The House Budget Committee has approved a tool that Republicans could use for tax reform phase two. A fiscal year (FY) 2019 budget resolution cleared the committee on June 21 by a 21-to-13 vote.
A budget resolution, if approved by both chambers, would allow Congressional Republicans to approve tax reform phase two without Democratic support, like the Tax Cuts and Jobs Act (TCJA) (P.L. 115-97). The resolution could be used as the legislative vehicle for a tax bill to be approved under the reconciliation process with a simple GOP majority.
Tax Reform Phase Two
House Ways and Means Committee Chairman Kevin Brady, R-Tex., has said a phase two tax cuts “outline” will likely be unveiled by August. Previously, House Majority Leader Kevin McCarthy, R-Calif., predicted that the House will approve the measure before midterm elections in November.
New Budget Resolution – New Tax Bill
The House Republican FY 2019 budget resolution, Budget for a Brighter American Future, calls for extending “pro-growth” provisions of the TCJA. Section 403 of the budget resolution text states that the Budget Committee chair may adjust budgetary levels in accordance with a Ways and Means Committee bill that extends pro-growth tax policies of the TCJA.
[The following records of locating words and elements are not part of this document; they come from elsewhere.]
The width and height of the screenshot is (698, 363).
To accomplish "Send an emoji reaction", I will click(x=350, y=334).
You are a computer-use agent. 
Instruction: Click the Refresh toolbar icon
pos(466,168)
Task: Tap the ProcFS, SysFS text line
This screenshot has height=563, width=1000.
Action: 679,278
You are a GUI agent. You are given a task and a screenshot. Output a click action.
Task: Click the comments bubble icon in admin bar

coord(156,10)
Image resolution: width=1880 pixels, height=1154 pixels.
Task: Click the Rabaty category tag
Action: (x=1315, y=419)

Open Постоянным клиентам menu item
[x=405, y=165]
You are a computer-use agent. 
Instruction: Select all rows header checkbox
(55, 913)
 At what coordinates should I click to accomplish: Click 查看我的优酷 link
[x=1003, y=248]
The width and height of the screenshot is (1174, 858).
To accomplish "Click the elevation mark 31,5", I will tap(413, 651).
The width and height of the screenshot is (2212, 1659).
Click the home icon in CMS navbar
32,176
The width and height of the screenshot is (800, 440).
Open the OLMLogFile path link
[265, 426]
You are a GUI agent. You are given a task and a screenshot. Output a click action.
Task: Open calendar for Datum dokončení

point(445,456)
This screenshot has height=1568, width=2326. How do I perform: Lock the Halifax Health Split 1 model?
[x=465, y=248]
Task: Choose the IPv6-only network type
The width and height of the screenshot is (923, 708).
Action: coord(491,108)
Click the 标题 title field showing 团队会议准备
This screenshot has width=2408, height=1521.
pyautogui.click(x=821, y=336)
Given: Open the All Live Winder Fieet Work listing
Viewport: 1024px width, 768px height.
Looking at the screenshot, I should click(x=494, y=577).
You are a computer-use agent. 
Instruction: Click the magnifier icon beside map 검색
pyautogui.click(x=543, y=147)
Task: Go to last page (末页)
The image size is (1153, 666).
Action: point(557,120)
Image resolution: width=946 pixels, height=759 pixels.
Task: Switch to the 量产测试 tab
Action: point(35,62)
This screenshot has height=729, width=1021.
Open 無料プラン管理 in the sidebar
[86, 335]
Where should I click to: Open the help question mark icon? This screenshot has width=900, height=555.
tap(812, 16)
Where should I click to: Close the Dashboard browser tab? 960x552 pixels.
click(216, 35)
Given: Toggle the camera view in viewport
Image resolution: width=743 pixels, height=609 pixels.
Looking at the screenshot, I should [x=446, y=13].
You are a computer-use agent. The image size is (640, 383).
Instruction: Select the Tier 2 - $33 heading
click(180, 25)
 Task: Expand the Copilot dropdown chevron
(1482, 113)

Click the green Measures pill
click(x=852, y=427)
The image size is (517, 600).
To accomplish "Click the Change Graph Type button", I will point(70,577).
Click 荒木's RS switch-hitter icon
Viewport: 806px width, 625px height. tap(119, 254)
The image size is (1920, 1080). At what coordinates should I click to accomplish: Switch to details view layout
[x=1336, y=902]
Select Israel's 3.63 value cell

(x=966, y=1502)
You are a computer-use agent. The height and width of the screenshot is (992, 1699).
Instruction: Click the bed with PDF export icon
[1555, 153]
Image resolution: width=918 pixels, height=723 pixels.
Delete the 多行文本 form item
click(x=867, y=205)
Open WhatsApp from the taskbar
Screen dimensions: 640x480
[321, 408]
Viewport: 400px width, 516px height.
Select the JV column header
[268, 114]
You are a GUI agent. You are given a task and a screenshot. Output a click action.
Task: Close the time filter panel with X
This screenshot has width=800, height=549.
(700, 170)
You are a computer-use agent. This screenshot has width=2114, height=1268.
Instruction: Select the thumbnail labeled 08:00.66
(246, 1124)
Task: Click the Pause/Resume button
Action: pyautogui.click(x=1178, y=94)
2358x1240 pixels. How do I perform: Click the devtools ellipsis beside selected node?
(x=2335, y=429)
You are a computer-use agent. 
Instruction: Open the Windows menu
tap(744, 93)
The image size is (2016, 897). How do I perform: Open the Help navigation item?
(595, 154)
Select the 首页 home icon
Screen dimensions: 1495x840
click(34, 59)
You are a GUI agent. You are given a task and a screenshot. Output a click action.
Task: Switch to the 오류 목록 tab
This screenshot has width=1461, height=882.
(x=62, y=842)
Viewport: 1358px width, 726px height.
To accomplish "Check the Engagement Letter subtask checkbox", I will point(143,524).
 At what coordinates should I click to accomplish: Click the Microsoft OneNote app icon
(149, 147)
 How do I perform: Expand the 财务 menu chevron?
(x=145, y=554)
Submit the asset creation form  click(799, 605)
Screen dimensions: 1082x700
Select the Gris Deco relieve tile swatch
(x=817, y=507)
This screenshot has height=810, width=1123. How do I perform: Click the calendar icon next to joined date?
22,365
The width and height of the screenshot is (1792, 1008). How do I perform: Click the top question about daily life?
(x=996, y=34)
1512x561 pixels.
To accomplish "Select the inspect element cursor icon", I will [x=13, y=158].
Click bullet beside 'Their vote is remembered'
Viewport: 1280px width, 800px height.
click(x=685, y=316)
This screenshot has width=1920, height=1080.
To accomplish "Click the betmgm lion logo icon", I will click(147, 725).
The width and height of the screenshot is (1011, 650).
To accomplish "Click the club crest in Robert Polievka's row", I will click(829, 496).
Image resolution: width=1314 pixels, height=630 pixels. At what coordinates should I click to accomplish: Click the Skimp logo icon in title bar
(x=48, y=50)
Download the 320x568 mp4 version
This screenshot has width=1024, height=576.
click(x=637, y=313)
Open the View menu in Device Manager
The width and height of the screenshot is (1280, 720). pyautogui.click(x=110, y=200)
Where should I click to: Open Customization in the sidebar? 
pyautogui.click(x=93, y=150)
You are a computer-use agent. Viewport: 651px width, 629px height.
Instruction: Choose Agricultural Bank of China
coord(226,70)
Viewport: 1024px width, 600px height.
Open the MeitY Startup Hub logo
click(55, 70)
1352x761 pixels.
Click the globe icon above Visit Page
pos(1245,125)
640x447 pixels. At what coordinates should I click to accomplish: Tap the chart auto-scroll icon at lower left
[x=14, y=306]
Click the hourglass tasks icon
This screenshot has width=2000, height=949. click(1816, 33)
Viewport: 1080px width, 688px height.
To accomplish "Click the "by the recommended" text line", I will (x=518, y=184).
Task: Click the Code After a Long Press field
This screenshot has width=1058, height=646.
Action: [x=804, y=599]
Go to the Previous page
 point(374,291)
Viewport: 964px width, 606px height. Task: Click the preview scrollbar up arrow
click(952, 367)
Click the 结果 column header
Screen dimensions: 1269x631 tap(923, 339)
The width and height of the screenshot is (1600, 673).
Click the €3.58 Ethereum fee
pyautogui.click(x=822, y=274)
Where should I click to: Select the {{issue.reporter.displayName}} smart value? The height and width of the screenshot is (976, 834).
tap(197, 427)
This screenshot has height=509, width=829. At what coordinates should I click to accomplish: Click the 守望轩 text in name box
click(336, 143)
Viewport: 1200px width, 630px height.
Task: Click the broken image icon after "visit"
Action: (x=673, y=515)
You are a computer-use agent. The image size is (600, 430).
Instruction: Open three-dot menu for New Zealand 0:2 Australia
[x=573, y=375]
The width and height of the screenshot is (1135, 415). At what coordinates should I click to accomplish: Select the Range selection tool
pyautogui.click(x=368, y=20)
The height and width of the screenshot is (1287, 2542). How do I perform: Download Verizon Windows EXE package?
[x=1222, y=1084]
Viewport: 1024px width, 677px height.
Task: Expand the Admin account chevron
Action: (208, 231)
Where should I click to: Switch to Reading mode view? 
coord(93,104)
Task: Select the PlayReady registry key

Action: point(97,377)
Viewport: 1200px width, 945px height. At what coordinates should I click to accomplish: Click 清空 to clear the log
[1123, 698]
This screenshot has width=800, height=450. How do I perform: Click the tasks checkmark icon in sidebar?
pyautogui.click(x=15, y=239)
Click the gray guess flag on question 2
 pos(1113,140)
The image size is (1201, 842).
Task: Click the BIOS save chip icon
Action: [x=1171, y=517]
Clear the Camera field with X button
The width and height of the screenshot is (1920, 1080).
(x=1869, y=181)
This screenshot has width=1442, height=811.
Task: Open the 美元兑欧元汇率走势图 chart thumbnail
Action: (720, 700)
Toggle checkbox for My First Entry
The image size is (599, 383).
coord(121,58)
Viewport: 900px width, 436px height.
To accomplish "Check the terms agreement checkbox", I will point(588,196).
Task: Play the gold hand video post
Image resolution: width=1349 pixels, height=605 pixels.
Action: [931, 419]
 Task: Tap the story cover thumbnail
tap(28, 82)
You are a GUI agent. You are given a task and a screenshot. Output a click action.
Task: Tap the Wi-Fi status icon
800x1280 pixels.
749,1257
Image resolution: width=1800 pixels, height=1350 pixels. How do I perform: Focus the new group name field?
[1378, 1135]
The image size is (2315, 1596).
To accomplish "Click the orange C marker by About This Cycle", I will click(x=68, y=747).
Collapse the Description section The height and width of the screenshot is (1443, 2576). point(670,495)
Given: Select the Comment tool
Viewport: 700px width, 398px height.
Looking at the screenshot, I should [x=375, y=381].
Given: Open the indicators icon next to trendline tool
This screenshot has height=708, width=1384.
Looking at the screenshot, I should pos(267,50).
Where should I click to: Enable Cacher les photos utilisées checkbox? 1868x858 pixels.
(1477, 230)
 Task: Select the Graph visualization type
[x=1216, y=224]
Individual Tax Cuts. Brady has consistently stated that tax reform phase two will focus on the individual side of the tax code. Further, making permanent the individual tax cuts enacted under the TCJA will be the “centerpiece,” of a phase two bill, Brady has told reporters. Additionally, the 20 percent passthrough deduction is also expected to be made permanent by the new bill. These TCJA provisions were enacted temporarily through 2025 in accordance with the Senate’s reconciliation rules. Under the Byrd rule, a measure must not increase the deficit beyond a 10-year budget window.
Congressional Democrats remain largely united in their criticisms of the TCJA and House FY 2019 budget resolution. Although Brady has stated he was hopeful for Democratic support on a phase two tax bill, Republicans may be gearing up to fast track legislation with only Republican votes through reconciliation, similar to the TCJA.
“Six months ago, in the dead of the night, the GOP jammed through the [TCJA] lavishing tax cuts on big corporations and the wealthiest few,” Senate Minority Leader Charles E. Schumer, D-N.Y., said in a June 22 tweet. Likewise, Democratic Whip Steny Hoyer, D-Md., criticized the TCJA for “exploding the deficit.” According to Hoyer, the House’s FY 2019 budget resolution proposes paying for tax cuts for the wealthy by cutting health care and education.
House Budget Committee Chairman Steve Womack, R-Ark., has reportedly said that House leadership has not yet made the decision to use the budget resolution for a new tax bill. At press time, Brady’s office did not respond to an inquiry by Wolters Kluwer on June 22 about procedural intent for phase two legislative efforts.